Hay dos calles que me provocan tristeza y melancolía cada vez que paso por ellas. También un conato de esperanza. Una, la calle Tablas. La otra, Solarillo de Gracia. Son calles que albergan las ruinas de dos lugares básicos en mi formación mental y sentimental: la librería Urbano y Multicines Centro.
No puede ser casualidad que, años y años después de cerrar, ni la Urbano ni los Multicines hayan sido capaces de reconvertirse en algo diferente, como si los fantasmas de lectores y cinéfilos se resistieran a dejarlos marchar.

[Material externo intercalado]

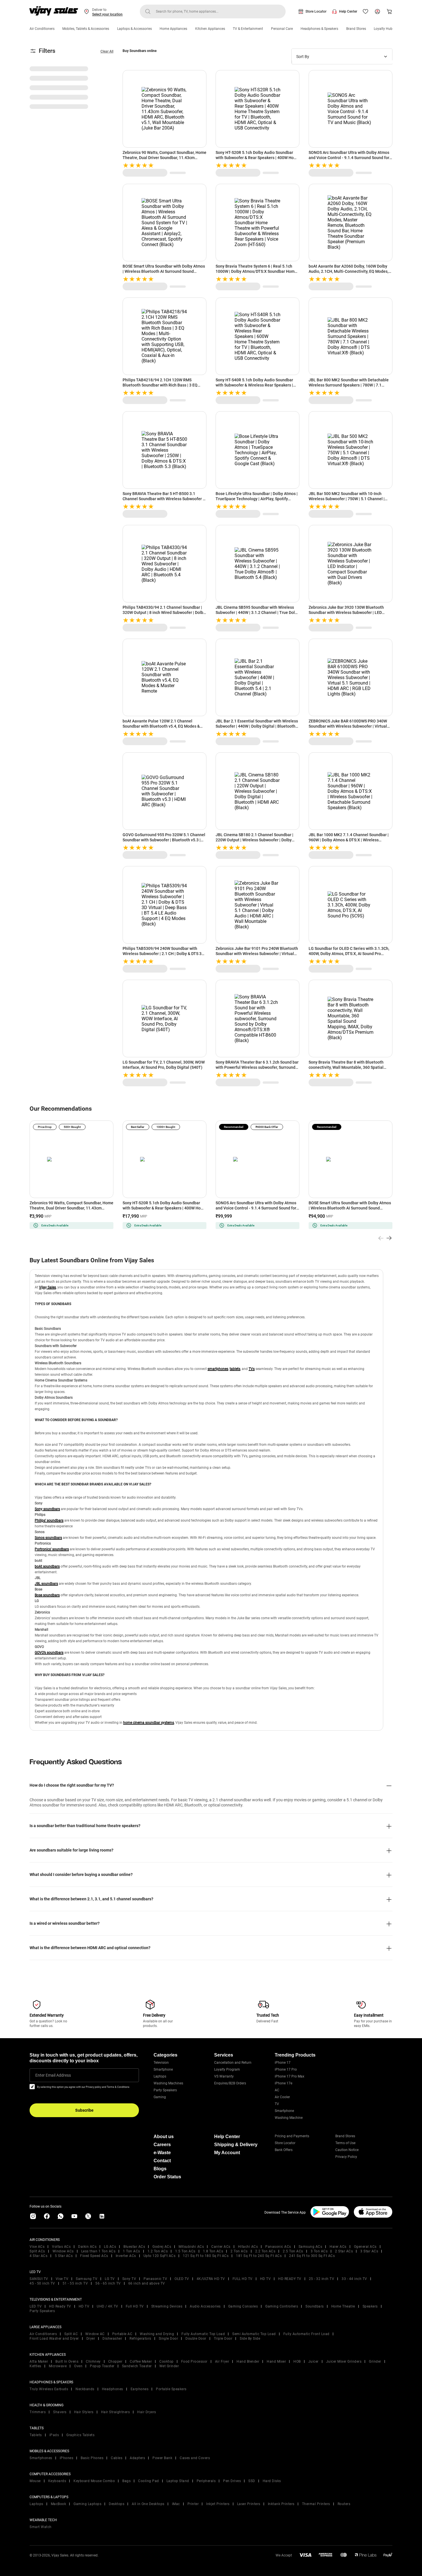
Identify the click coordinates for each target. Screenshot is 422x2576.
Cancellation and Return (232, 2063)
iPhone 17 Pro (286, 2069)
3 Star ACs (369, 2251)
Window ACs (63, 2251)
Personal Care (282, 29)
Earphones (140, 2389)
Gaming (160, 2097)
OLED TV (182, 2279)
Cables (116, 2458)
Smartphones (41, 2458)
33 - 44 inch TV (354, 2279)
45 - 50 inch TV (42, 2283)
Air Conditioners (42, 29)
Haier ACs (338, 2247)
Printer (193, 2504)
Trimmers (38, 2412)
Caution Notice (347, 2150)
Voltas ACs (61, 2247)
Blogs (160, 2168)
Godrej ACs (161, 2247)
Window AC (95, 2334)
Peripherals (206, 2481)
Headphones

Como si parte de nuestra memoria siguiera allí encerrada, recordando los libros que ojeamos y hojeamos, los que nos llevamos y leímos y los que allí se quedaron. Las películas que vimos, los tráilers que nos ilusionaron y los que nos decepcionaron.
Subo por la calle Tablas y recuerdo aquellos sábados en que me dejaba la paga semanal en la librería Urbano, comprando los libros amarillos de Anagrama, entre el realismo sucio y el nuevo periodismo. Después, las cañas en el Reca, con sus volaíllos y berenjenas.
Cruzo por Solarillo de Gracia y me acuerdo de los jueves por la noche, cuando volvía a casa y me obligaba a pasar por delante de los Multicines para ver los pósters con los estrenos de la semana, recién colocados. En las salas 7 y 8, los presumibles bombazos de taquilla. En la 1, 2 y 3; el cine minoritario y de autor.
Giro el cuello y allí sigue el Rialto, aunque completamente nuevo y remozado. Otro rito: salir del cine en silencio, cruzar la calle, entrar al bar, pedir las cañas y lanzarnos a hablar torrencialmente sobre la película.
Cada vez que contemplo los esqueletos de la Urbano y los Multicines, confluyen en mi interior el chavea que fui con el señor mayor cuyas canas se reflejan en el cristal de los escaparates. Cuando no tengo prisa, ralentizo el paso y mis neuronas provocan una mezcla de recuerdos y fantasía, creando un universo paralelo en el que sigo comprando libros y yendo al cine.